Fix usrsctp usage in Rust
WIP
Fixes https://github.com/versatica/mediasoup/issues/1352
Details
- Basically as described in the ticket. But not everything is done at all.
- Also, I'm testing this in Node by using UV async stuff (which doesn't make sense in mediasoup for Node but anyway).
TODO
-
None of these changes should take effect when in Node, so we need to pass (or to NOT pass) some
defineonly from Rust to enable this in the C++ code. We don't want to deal with UV async stuff when in Node because it's not needed at all, so let's see how to do it. -
Missing thread X to initialize usrsctp and run the
Checkersingleton. And many other things.
Issue 1: test-node-sctp.ts fails
I've added some console logs: https://github.com/versatica/mediasoup/pull/1353/commits/069f78e62c618afa37622e119b4ea0d522fc9da1
The test fails because first sent message is not later received by the data consumer:
npx jest --testPathPattern node/src/test/test-node-sctp.ts
console.log
TODO: Revert numMessages to 200
at node/src/test/test-node-sctp.ts:116:10
console.log
---- sending id 1
at node/src/test/test-node-sctp.ts:143:12
console.log
---- sending id 2
at node/src/test/test-node-sctp.ts:143:12
console.log
---- sending id 3
at node/src/test/test-node-sctp.ts:143:12
console.log
---- received id 2
at SCTPStreamReadable.<anonymous> (node/src/test/test-node-sctp.ts:175:13)

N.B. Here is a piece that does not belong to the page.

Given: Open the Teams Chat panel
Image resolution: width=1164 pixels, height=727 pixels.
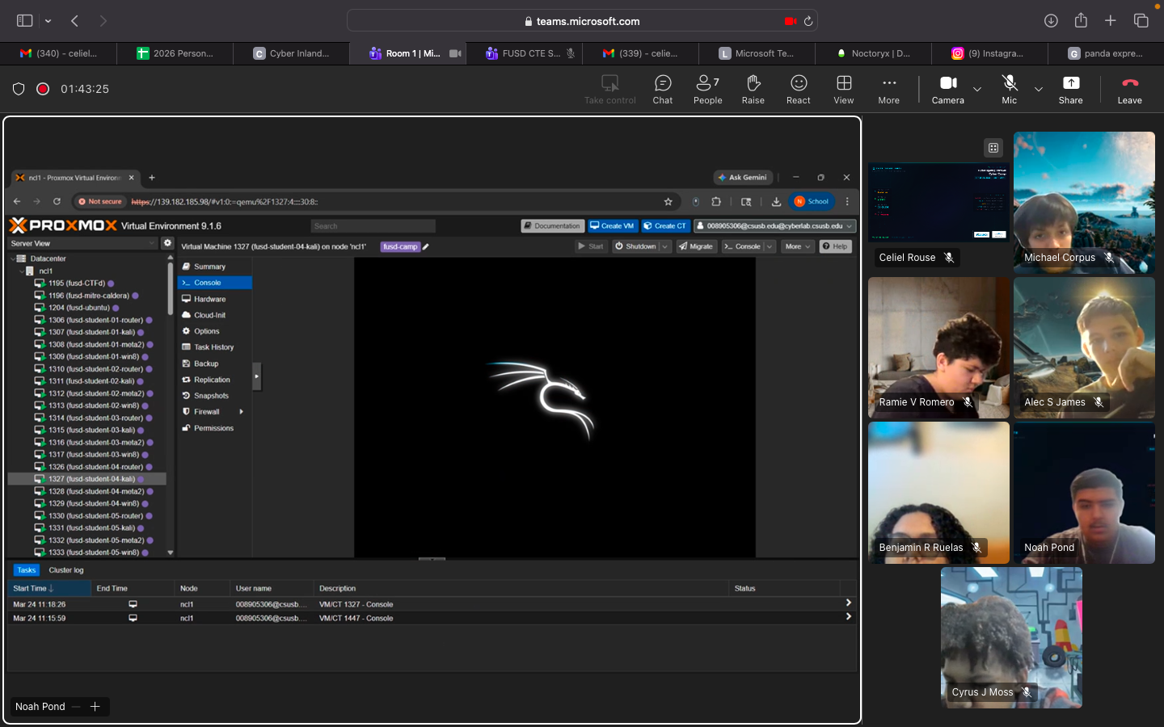Looking at the screenshot, I should [x=662, y=89].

FAIL test/test-node-sctp.ts (7.075 s)
✕ ordered DataProducer delivers all SCTP messages to the DataConsumer (4267 ms)
● ordered DataProducer delivers all SCTP messages to the DataConsumer
id 2 in message should match numReceivedMessages 1
177 | if (id !== numReceivedMessages) {
178 | reject(
> 179 | new Error(
| ^
180 | `id ${id} in message should match numReceivedMessages ${numReceivedMessages}`
181 | )
182 | );
at SCTPStreamReadable.<anonymous> (node/src/test/test-node-sctp.ts:179:7)

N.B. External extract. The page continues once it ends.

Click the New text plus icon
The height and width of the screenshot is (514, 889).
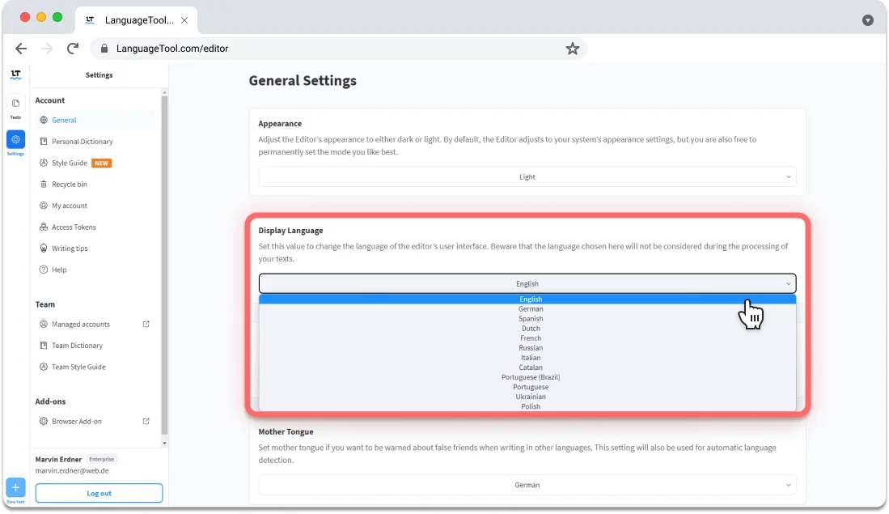tap(15, 486)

UPDATE: Issue found. Problem is that when usrsctp send callback is called, there we store sending data into a map and then invoke uv async (which will happen time later) and such a uv async will read from that storage to send the data. Problem is that, if two sequential messages must be sent to a peer, the second one will override the first one in the storage so when uv async callback is executed it will only read the second one. Here the issue (see how onSendSctpData() is called twice sequentially):
---- test | sending id 1
---- test | sending id 2
RTC::Transport::OnSctpAssociationMessageReceived() | ------ [streamId:123, ppid:53, msg:'1']
RTC::DataProducer::ReceiveMessage() | ------ [msg:'1']
RTC::Router::OnTransportDataProducerMessageReceived() | ------ [ppid:53, msg:'1']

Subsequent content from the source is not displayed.